Rick Taranto: The opportunity for cost savings, particularly using these imaging endpoints or imaging modalities, is to get a clearer understanding of the impact of therapy being tested, giving sponsors better information to make more qualified earlier-stage decisions. Also, with a drug that’s moving forward in the development process in Phase II or Phase III, it creates the opportunity to shorten the duration of the study. In an oncology program for example, now you’re evaluating progression-free survival as an endpoint, as opposed to overall survival.
CP: From what industry segment do you see the most business arising?
RT: We continue to see that most of the opportunities that WorldCare’s invited to bid on are brought directly to us from sponsors. Imaging, from our experience, seems to be an area that sponsors want to be very engaged in and have complete control of in terms of selection. There are those opportunities that come to us from a CRO involving a smaller trial for a company that may only have a single product and wants to outsource the full management of the trial to a CRO, but most of our contact is with a mix of large pharma, biotech, and is expanding into the medical device side.
CP: What are the standardization issues for clinical trial imaging?
PM: Standardization of imaging protocols has undoubtedly been a major obstacle to broad validation and acceptance of imaging methodology. By the complex nature of imaging protocols, the potential for inconsistencies between protocols running at different sites using different equipment is ever present, and, unfortunately, has led to difficulty in advancing imaging techniques to the point of FDA acceptance, for example. Various bodies have recognized these issues and consortiums have been formed to standardize key imaging protocols, such as diffusion MRI, DCE MRI, and FDG and FLT PET.
CP: What is the typical time it takes from the imaging procedure to reach the recipient?
PM: Image analysis is the predominant bottleneck in both preclinical and clinical. The latest generation imaging systems for MRI, PET, SPECT and CT can generate data much more quickly than an authorized expert can analyze it. Typical times for clinical imaging are a few days to a week or so. This has led to new innovations in the way data is stored and accessed, as well as increased outsourcing of image analysis or image reads, leveraging shift work or work performed by experts in other time zones.
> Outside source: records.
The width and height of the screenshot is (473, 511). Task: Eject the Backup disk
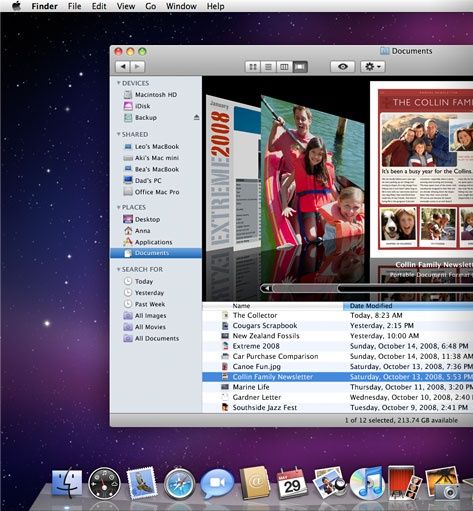tap(196, 117)
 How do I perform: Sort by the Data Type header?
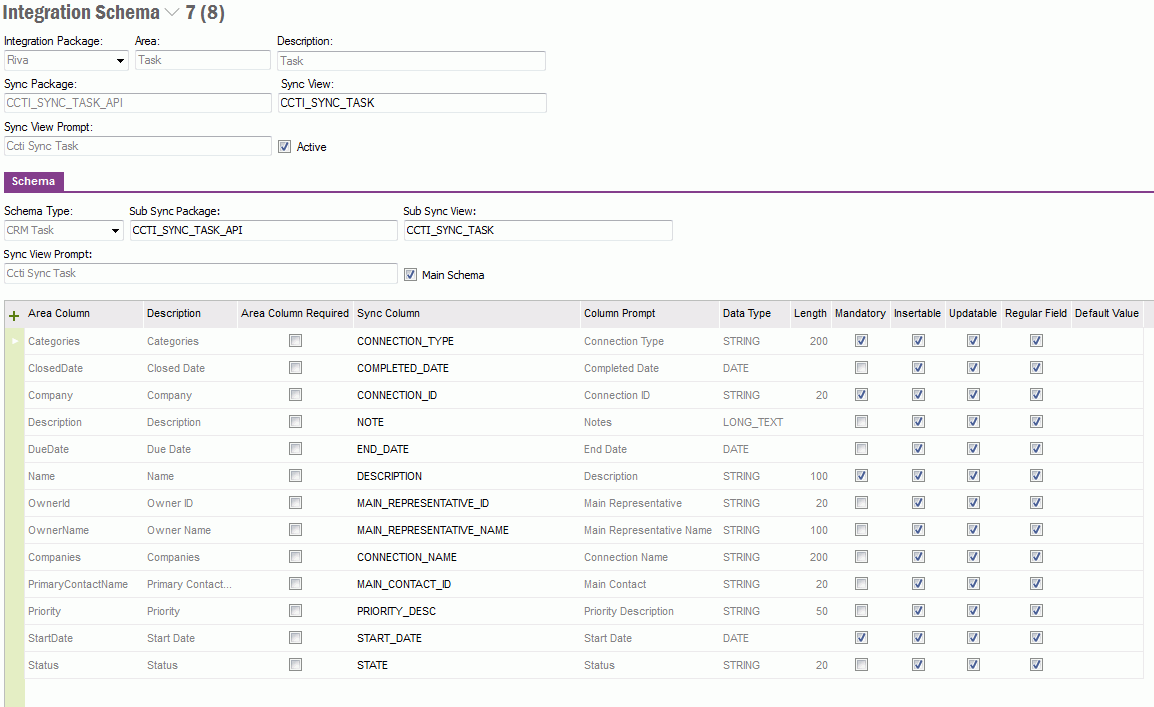[746, 314]
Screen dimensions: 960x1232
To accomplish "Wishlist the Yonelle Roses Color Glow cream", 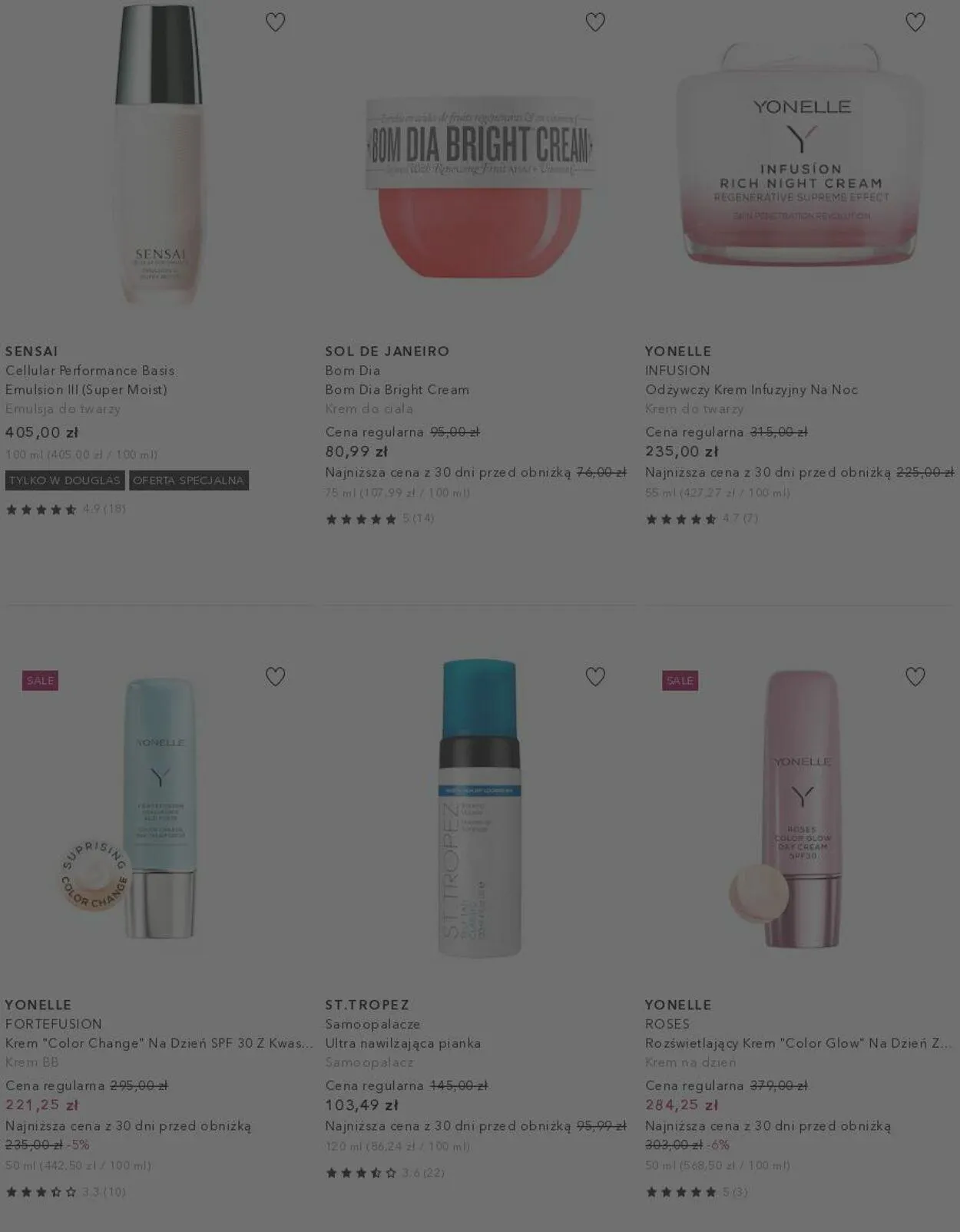I will 915,676.

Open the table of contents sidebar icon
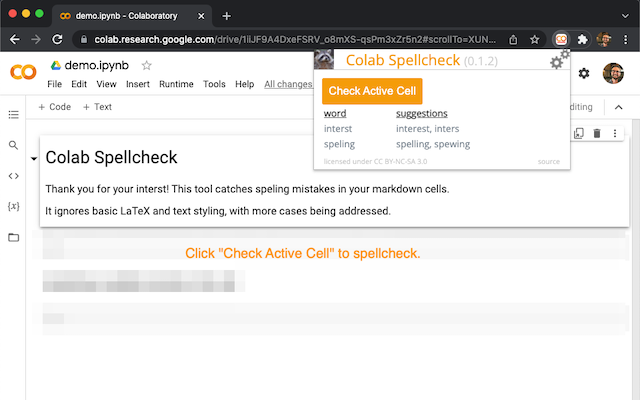click(x=13, y=114)
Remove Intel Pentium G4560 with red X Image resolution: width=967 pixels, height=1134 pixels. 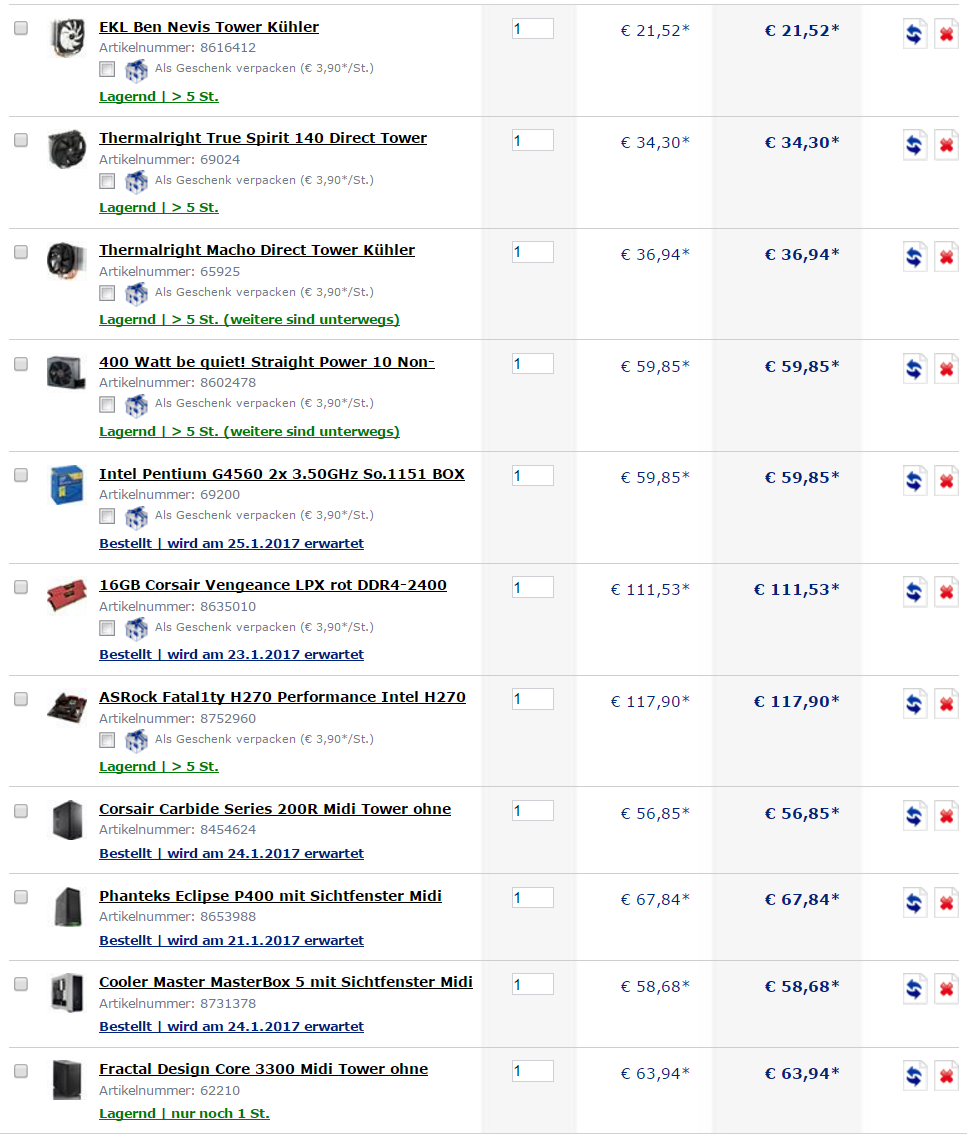coord(946,480)
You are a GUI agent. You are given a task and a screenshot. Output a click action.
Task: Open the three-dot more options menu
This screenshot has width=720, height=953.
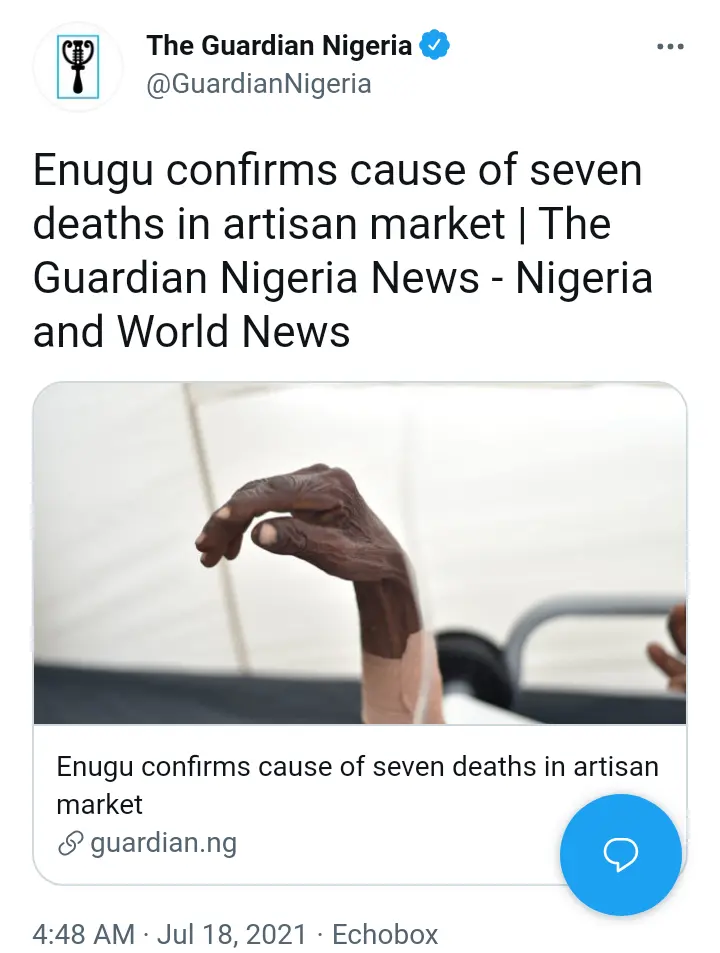670,47

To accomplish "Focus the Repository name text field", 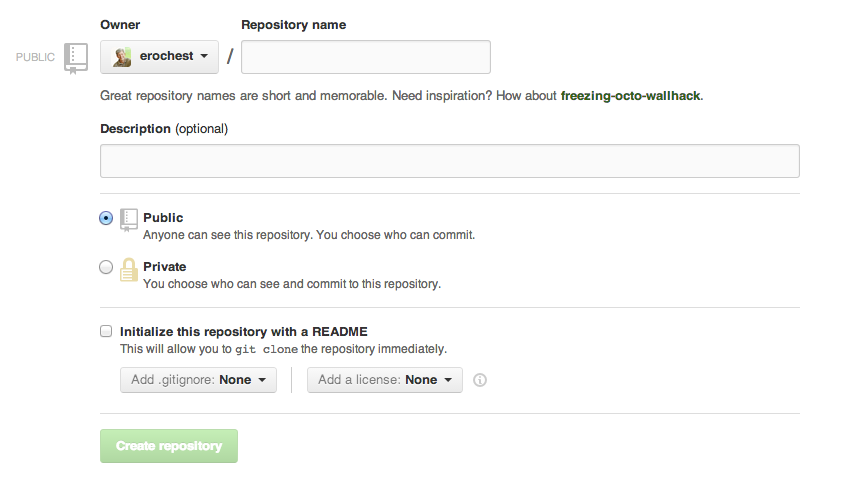I will pyautogui.click(x=366, y=57).
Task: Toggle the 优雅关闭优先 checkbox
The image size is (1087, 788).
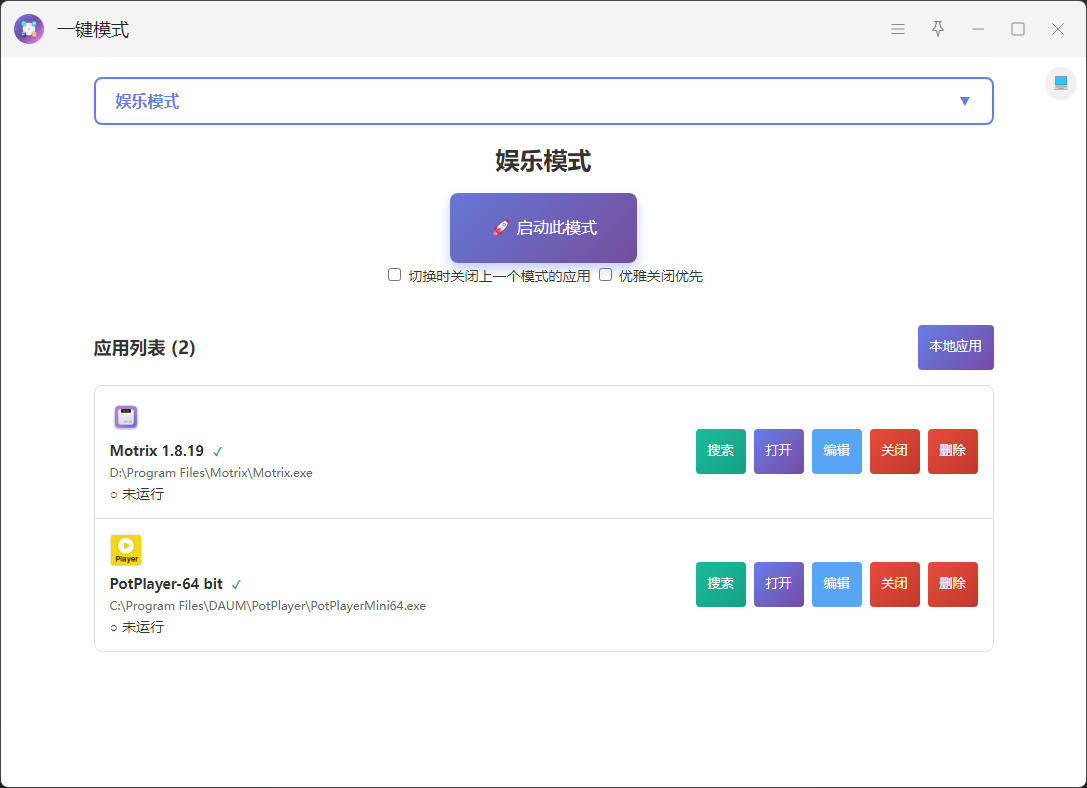Action: coord(605,275)
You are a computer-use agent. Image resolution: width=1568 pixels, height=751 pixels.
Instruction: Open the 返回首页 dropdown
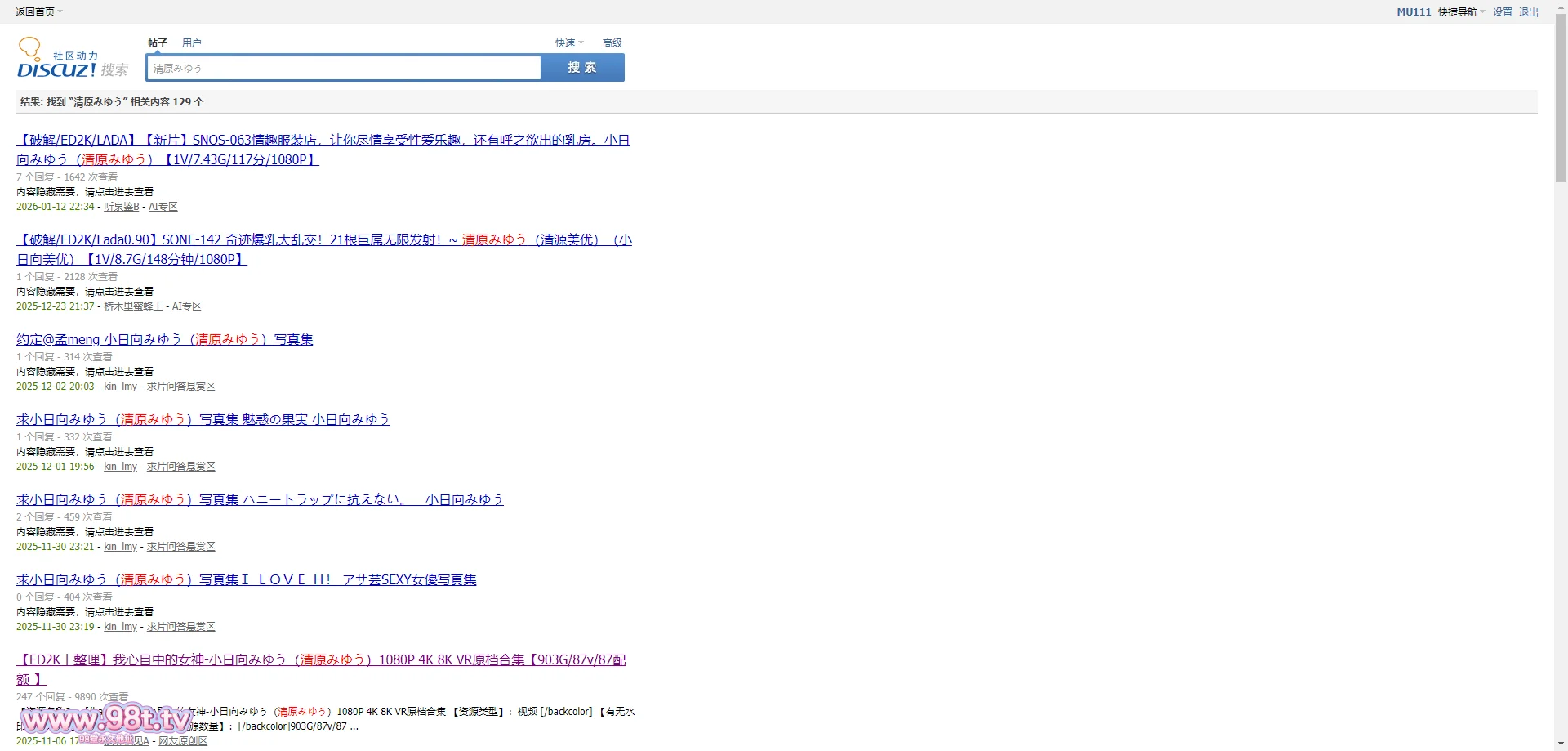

At Charles River, we are not only seeing increased demand for image procedure services, but also for image data analysis services.
CP: How far off is the automation of procedure to recipient and image-based adaptive trials?
PM: The use of more highly automated procedures for image analysis has been controversial and has yielded mixed results. Significant enhancements in software capabilities, as well as national and global unification of imaging protocols, are needed if we are ever to move toward automation of image analysis and endpoint determination. Right now, the focus needs to be on acceptance of an expanded suite of imaging procedures and indications for reimbursement as well as FDA acceptance. This will pave the way for improved technology, increased automation and the use of adaptive trials guided by image-based endpoints that will be translatable between clinical and preclinical imaging.